About the Solidarity Network
Throughout history, powerful social movements have been led by people of colour and backed-in by a community of allies who know that the people who are closest to the pain are best placed to lead the solutions.
Racism is built into so-called Australia’s history, governments, institutions and colonial culture. White people benefit from this everyday. From when you apply for a job or a house, to the people who you see on TV and in your Parliament, to the way you’re treated by police or security – you have white privilege.
To dismantle structural racism, we need a growing community of allies who amplify the voices of people of colour, self-educate about our racist colonial history, be willing to show up and speak out, act as a resource when called upon, and most importantly, give regularly to power campaigns that tear down white supremacy.
By becoming a member of the Solidarity Network you’ll join a community. Democracy in Colour will send you readings and podcasts, as well as opportunities for you to raise the voices of people of colour and show up or donate at key moments. You might be on-call for some data entry or phone banking, you might take on racist trolls online, or you might marshall a rally to keep people safe from cops.
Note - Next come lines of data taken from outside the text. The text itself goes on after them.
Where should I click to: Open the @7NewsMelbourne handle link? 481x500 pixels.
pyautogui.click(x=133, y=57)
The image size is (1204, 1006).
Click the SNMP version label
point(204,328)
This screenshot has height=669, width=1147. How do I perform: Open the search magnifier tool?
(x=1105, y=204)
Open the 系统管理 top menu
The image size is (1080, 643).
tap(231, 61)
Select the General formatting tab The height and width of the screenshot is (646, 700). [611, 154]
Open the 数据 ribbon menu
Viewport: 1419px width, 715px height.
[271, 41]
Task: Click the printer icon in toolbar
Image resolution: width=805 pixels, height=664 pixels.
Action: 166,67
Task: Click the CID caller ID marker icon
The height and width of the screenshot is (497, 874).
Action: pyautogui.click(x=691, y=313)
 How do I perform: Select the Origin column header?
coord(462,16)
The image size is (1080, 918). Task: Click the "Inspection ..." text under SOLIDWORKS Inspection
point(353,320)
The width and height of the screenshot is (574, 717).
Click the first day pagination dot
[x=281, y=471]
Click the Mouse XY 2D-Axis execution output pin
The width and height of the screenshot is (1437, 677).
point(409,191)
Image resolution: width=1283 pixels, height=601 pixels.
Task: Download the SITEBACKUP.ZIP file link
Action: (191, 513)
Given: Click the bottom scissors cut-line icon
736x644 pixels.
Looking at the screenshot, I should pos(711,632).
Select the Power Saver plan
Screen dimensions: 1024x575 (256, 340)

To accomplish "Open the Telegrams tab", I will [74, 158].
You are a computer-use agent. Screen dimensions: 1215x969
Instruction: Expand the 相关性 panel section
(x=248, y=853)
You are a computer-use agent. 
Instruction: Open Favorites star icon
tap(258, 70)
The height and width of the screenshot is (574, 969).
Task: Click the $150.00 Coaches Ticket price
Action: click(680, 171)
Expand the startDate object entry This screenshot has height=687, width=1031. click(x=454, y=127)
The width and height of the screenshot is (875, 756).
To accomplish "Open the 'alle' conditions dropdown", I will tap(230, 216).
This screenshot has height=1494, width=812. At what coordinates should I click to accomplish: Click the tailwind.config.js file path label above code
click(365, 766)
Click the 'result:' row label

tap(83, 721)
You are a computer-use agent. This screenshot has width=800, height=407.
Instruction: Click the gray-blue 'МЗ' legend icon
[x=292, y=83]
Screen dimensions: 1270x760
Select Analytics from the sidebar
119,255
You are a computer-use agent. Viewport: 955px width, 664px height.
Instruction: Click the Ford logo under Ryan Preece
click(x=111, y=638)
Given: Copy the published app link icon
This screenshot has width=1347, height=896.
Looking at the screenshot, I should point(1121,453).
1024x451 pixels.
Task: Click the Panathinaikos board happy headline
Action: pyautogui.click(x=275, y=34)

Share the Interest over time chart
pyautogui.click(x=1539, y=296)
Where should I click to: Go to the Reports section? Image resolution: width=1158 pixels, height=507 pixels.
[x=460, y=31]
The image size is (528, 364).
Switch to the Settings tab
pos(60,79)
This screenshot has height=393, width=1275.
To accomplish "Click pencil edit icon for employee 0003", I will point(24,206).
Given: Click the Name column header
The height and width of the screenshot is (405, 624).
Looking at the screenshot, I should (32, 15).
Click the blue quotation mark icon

Democracy in Colour recognises the crucial importance of decolonisation and justice for First Nations. We stand in solidarity with Aboriginal and Torres Strait Islander people and encourage you to also make regular donations to Traditional Owners or First Nations campaigning groups where you live.
To get you thinking about what solidarity means and how to be active co-conspirators, not just allies, with people of colour see these resources:
- What does solidarity mean to you? A short video from another Australian anti-racist campaigners Colour Code. Includes perspectives from white people and people of colour about solidarity with Aboriginal and Torres Strait Islander people.
- The “Good Refugee”: why are only some asylum seekers worth fighting for? – article by Tim Lo Surdo, National Co-Director of Democracy in Colour.
- Confronting racism is not about the needs and feelings of white people – Ijeoma Oluo
Solidarity members have access to many more resources and forums to discuss them with each other.